Dalam buku Keutamaan Bulan Syaban karya Yazid bin Abdul Qadir Jawas dijelaskan bahwa larangan tersebut ditujukan kepada orang yang baru mulai berpuasa sunnah di pertengahan Syaban atau mereka yang dikhawatirkan menjadi lemah sehingga tidak mampu menjalankan puasa Ramadan dengan optimal.
Sementara itu, bagi orang yang telah terbiasa menjalankan puasa sunnah, seperti puasa Senin dan Kamis atau puasa Ayyamul Bidh, maka diperbolehkan untuk terus berpuasa hingga mendekati Ramadan.
Puasa Nisfu Syaban sebagai Persiapan Menyambut Ramadan
Menjelang datangnya bulan Ramadan, puasa Nisfu Syaban sering dijadikan sarana untuk melatih fisik dan mental agar lebih siap menjalankan puasa wajib. Selain itu, bulan Syaban juga menjadi waktu terakhir bagi umat Islam yang masih memiliki utang puasa Ramadan tahun sebelumnya untuk segera menunaikannya.
Dengan menjalankan puasa Nisfu Syaban, umat Islam diharapkan dapat menyambut Ramadan dalam kondisi yang lebih bersih secara spiritual, lebih kuat secara fisik, serta lebih siap dalam meningkatkan kualitas ibadah.
Puasa Nisfu Syaban 2026 jatuh pada Selasa, 3 Februari 2026, bertepatan dengan 15 Syaban 1447 Hijriah. Puasa ini merupakan amalan sunnah yang memiliki keutamaan besar, terutama karena berkaitan dengan malam penuh ampunan.

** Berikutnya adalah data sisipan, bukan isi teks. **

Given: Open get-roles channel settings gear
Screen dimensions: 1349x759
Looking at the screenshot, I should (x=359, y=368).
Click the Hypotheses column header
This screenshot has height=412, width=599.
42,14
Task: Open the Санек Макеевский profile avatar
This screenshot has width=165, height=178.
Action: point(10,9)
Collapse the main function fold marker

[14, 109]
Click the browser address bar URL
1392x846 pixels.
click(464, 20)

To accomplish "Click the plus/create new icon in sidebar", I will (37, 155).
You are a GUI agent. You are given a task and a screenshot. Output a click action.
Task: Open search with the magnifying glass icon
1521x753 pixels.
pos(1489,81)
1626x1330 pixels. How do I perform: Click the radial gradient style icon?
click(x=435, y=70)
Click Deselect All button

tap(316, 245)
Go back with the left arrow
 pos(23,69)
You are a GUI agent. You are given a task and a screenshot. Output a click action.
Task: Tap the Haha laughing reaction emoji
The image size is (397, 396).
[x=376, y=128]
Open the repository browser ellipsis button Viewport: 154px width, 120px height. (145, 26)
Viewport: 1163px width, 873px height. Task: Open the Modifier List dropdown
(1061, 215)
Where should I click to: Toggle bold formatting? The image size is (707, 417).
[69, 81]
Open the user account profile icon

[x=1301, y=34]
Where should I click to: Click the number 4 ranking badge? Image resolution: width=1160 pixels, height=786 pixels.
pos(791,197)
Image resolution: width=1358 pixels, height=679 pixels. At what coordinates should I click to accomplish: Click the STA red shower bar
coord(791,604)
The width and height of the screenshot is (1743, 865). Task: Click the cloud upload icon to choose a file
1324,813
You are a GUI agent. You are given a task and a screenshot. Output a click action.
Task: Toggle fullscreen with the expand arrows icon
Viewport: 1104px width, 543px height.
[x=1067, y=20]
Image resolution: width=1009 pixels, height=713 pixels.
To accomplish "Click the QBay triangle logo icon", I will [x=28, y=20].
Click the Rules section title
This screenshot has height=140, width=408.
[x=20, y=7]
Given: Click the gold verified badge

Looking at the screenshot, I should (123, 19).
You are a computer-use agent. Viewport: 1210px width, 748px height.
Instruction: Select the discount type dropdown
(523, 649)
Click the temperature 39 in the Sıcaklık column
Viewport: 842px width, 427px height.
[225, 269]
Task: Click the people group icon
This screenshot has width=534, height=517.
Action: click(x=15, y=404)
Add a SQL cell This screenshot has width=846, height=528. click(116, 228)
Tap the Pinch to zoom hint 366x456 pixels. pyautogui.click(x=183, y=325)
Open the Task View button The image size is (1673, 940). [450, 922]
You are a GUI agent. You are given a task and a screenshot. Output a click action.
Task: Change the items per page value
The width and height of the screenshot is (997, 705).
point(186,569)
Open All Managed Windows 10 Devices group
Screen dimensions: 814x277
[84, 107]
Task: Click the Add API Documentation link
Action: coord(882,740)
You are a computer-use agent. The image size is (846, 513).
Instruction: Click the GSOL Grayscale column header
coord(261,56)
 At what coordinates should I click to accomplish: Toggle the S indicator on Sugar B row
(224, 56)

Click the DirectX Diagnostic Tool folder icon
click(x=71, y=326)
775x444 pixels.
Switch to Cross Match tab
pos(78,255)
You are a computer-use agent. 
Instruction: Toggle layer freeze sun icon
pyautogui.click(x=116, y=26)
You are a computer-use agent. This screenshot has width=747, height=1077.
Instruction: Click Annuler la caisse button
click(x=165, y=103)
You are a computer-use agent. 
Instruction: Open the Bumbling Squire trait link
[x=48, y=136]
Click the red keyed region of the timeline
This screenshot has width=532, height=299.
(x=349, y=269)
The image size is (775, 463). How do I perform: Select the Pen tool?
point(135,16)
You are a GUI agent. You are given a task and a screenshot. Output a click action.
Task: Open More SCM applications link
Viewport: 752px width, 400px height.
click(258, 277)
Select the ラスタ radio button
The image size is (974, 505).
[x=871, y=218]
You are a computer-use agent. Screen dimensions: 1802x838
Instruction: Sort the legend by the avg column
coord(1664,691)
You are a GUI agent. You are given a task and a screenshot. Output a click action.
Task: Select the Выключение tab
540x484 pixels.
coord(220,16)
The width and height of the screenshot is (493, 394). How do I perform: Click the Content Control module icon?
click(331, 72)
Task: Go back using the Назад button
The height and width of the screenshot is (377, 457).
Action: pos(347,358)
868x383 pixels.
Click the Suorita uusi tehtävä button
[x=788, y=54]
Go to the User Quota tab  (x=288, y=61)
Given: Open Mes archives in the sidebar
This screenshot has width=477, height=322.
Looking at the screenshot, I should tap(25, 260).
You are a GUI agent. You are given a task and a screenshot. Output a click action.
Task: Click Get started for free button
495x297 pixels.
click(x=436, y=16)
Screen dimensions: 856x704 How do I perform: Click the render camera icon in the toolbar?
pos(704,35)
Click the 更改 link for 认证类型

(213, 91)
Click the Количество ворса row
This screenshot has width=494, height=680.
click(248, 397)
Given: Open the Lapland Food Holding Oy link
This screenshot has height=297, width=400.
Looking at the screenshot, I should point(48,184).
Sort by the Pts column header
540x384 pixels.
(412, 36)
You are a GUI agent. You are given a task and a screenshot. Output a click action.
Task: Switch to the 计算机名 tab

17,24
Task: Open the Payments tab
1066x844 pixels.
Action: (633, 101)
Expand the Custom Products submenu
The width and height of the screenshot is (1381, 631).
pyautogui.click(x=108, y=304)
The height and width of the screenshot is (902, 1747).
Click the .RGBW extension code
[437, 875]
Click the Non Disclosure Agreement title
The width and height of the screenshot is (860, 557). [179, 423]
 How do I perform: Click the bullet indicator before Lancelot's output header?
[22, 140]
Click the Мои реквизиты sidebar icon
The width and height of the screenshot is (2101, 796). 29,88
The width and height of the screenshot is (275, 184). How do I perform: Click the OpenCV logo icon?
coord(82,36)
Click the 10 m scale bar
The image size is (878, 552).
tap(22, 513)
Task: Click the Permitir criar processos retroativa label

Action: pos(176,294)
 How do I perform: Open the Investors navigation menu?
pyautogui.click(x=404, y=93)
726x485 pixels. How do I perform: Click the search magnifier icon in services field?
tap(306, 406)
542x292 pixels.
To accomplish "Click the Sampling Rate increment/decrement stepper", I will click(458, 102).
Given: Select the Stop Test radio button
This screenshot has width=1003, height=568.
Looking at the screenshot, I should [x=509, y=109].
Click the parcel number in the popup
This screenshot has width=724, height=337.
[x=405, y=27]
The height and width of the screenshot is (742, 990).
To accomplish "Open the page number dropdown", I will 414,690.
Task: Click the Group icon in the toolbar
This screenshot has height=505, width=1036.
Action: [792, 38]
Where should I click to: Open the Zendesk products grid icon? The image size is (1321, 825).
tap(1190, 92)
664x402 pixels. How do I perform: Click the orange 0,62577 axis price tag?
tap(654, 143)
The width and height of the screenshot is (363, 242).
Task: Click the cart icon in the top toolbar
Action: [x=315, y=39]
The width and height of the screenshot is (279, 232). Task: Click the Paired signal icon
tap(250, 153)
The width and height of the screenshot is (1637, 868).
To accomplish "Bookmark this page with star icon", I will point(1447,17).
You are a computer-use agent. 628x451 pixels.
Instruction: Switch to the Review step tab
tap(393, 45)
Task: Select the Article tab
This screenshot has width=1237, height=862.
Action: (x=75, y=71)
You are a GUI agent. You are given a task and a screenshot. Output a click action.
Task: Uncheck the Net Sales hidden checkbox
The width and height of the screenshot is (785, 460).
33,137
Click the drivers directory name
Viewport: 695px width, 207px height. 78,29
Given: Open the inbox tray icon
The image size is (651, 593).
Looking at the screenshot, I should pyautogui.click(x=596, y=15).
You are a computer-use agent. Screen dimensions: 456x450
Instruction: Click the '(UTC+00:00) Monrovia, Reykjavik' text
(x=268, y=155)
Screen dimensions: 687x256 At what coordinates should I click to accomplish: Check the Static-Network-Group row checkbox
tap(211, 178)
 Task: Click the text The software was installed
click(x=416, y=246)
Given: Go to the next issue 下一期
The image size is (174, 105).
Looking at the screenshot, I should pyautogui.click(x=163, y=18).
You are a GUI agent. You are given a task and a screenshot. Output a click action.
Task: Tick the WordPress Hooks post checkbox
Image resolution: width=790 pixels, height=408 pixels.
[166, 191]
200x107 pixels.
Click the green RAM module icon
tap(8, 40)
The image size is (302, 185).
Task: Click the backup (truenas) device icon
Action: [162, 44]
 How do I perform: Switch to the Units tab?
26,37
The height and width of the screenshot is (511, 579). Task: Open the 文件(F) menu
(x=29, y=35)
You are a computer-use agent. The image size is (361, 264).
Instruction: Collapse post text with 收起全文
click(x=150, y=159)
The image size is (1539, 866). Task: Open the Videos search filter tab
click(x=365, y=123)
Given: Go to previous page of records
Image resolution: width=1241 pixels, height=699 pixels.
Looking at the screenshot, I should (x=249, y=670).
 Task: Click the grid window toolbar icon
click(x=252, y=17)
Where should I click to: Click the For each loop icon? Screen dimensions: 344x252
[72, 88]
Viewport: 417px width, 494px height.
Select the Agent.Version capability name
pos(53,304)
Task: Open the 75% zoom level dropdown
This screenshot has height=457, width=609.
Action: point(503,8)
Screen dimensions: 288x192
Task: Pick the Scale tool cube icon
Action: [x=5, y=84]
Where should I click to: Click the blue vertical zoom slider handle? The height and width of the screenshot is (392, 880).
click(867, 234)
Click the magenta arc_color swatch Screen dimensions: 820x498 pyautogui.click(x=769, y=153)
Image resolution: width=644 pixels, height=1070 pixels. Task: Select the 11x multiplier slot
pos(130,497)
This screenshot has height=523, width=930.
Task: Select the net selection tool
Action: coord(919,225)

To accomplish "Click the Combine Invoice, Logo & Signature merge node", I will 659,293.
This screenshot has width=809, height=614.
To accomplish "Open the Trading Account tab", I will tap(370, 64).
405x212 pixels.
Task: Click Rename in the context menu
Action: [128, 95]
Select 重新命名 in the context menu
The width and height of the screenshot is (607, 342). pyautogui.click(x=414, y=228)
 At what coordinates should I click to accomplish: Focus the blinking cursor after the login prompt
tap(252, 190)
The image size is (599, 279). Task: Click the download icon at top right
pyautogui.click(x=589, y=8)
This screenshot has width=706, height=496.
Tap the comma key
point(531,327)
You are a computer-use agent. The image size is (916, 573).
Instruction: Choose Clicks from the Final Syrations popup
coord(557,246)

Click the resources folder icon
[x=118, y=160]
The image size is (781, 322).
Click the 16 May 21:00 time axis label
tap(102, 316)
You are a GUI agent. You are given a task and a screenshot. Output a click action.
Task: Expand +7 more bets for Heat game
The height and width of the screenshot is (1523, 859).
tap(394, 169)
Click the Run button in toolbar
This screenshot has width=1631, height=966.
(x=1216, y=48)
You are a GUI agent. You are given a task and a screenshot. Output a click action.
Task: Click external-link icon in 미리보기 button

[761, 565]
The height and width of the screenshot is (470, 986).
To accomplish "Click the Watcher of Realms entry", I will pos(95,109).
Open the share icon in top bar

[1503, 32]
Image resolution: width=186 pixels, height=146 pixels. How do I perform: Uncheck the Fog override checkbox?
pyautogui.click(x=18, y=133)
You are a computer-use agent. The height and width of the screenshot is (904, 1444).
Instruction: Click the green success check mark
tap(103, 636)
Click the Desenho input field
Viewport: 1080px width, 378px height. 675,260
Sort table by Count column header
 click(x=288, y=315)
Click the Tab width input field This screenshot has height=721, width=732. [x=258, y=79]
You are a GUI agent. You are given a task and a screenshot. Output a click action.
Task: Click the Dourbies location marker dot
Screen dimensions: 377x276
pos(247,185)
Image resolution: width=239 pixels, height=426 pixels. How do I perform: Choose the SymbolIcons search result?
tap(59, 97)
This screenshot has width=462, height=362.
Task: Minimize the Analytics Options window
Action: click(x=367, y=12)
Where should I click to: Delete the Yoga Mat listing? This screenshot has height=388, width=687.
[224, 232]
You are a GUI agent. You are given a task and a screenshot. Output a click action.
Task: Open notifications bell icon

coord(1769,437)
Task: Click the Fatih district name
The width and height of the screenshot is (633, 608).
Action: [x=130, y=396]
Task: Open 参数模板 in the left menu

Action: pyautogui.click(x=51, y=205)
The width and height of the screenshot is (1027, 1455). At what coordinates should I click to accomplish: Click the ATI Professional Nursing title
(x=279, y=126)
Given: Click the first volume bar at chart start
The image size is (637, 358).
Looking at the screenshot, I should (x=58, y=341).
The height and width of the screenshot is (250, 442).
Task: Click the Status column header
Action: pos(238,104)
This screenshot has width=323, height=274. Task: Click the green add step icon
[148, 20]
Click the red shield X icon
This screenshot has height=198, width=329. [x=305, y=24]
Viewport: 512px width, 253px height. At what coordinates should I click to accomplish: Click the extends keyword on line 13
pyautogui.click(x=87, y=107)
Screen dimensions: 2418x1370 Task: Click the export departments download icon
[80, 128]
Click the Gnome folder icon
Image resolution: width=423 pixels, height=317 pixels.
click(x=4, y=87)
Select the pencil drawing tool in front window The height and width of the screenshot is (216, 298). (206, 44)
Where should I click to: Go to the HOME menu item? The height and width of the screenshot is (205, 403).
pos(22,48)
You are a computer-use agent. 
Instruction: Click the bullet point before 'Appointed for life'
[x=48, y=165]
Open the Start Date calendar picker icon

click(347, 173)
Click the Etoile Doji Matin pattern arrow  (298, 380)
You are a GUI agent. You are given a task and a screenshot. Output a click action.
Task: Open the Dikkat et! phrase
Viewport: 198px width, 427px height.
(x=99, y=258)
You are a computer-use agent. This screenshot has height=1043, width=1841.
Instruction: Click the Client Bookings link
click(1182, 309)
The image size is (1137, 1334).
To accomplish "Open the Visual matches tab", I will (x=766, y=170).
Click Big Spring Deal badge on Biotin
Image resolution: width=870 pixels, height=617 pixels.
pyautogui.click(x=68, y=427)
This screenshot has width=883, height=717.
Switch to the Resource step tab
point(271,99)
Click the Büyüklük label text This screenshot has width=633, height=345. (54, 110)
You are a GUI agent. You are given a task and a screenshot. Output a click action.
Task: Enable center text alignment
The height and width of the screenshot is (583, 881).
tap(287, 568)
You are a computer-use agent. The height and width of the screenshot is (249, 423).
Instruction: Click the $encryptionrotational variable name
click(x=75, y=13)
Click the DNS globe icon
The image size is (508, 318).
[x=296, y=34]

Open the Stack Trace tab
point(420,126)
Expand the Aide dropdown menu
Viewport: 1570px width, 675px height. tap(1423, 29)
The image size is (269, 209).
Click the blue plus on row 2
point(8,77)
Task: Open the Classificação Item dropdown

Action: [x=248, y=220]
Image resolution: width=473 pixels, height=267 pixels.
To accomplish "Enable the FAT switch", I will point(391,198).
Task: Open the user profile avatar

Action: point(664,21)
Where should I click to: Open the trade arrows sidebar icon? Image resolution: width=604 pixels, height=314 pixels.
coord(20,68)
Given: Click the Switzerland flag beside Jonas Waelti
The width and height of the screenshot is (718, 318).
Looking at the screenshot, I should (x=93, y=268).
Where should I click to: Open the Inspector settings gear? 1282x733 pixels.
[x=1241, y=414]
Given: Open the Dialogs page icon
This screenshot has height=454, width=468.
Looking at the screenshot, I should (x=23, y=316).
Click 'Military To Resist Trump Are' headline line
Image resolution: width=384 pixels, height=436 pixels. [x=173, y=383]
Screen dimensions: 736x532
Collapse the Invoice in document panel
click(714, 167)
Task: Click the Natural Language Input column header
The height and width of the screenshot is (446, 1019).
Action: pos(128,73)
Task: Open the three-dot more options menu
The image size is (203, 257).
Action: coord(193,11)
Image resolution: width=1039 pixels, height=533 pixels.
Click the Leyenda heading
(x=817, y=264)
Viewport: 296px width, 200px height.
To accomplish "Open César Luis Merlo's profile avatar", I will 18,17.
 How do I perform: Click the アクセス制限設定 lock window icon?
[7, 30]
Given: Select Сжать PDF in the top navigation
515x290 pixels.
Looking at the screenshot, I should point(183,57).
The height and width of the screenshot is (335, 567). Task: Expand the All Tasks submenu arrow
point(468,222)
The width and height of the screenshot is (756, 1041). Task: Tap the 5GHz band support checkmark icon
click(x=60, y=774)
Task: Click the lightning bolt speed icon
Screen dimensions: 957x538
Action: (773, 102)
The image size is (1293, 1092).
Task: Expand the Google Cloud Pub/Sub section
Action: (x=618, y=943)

Dengan memahami jadwal, niat, ketentuan, serta dalilnya, umat Islam dapat menjalankan puasa Nisfu Syaban dengan lebih mantap dan sesuai tuntunan.
Semoga amalan yang dilakukan pada bulan Syaban menjadi bekal berharga dalam menyambut Ramadan yang penuh berkah.